=== Task item ===
Only the line containing "Task: Toggle Optional Segments switch off" and those after it, up to the end of the records below, are to be set down, exactly as written.

##### Data provided

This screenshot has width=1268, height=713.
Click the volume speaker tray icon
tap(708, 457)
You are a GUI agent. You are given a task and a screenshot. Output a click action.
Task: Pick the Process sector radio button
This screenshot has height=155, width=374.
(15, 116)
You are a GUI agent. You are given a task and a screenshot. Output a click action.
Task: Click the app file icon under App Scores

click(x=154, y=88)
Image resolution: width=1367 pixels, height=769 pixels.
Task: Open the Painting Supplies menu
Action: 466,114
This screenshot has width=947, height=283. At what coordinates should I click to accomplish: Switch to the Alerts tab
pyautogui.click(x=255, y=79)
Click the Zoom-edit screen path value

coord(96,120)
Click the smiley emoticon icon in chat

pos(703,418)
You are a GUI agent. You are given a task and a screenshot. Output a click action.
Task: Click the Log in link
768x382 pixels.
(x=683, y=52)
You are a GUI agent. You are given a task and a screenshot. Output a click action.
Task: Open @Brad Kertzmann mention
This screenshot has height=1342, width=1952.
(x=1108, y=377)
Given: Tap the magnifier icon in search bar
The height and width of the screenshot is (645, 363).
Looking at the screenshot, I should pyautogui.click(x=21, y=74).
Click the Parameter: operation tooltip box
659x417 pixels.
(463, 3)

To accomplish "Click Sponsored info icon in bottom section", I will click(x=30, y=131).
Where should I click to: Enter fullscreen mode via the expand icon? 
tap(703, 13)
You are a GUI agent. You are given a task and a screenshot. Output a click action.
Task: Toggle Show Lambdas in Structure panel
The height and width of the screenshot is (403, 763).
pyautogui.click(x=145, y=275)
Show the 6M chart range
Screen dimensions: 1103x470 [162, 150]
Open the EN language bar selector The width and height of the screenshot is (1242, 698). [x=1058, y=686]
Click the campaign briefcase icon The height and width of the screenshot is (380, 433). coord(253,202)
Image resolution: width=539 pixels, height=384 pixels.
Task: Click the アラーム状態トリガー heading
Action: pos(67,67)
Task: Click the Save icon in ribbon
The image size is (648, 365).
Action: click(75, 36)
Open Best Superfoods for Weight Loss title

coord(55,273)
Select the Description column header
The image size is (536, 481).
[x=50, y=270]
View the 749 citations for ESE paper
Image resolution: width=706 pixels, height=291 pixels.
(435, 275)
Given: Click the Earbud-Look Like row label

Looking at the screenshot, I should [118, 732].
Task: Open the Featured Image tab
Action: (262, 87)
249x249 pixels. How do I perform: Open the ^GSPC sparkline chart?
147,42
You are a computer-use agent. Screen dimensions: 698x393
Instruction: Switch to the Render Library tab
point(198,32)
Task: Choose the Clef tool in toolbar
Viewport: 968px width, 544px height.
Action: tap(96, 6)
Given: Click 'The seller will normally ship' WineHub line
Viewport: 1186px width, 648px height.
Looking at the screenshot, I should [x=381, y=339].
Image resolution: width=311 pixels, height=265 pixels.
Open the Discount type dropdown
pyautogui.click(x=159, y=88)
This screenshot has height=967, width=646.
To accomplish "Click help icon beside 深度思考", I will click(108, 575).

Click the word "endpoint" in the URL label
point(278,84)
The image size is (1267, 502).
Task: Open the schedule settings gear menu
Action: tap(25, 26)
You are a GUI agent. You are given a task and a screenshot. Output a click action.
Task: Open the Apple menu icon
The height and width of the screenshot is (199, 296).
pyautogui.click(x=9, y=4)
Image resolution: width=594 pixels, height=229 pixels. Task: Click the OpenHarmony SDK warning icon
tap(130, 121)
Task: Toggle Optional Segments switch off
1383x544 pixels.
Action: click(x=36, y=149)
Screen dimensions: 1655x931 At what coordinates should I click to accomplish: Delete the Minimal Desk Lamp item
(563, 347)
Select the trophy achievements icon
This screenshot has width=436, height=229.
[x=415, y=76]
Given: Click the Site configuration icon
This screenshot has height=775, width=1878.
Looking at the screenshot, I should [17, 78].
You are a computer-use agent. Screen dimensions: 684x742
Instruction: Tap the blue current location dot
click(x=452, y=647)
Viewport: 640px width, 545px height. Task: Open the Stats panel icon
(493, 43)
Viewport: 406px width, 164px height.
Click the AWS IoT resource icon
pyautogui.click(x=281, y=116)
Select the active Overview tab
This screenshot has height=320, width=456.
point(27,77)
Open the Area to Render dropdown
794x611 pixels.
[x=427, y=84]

##########

=== Problem solution ===
Task: Toggle Optional Segments switch off
1383x544 pixels.
Action: click(x=36, y=149)
Screen dimensions: 1655x931 At what coordinates should I click to accomplish: Delete the Minimal Desk Lamp item
(563, 347)
Select the trophy achievements icon
This screenshot has width=436, height=229.
[x=415, y=76]
Given: Click the Site configuration icon
This screenshot has height=775, width=1878.
Looking at the screenshot, I should [17, 78].
You are a computer-use agent. Screen dimensions: 684x742
Instruction: Tap the blue current location dot
click(x=452, y=647)
Viewport: 640px width, 545px height. Task: Open the Stats panel icon
(493, 43)
Viewport: 406px width, 164px height.
Click the AWS IoT resource icon
pyautogui.click(x=281, y=116)
Select the active Overview tab
This screenshot has height=320, width=456.
point(27,77)
Open the Area to Render dropdown
794x611 pixels.
[x=427, y=84]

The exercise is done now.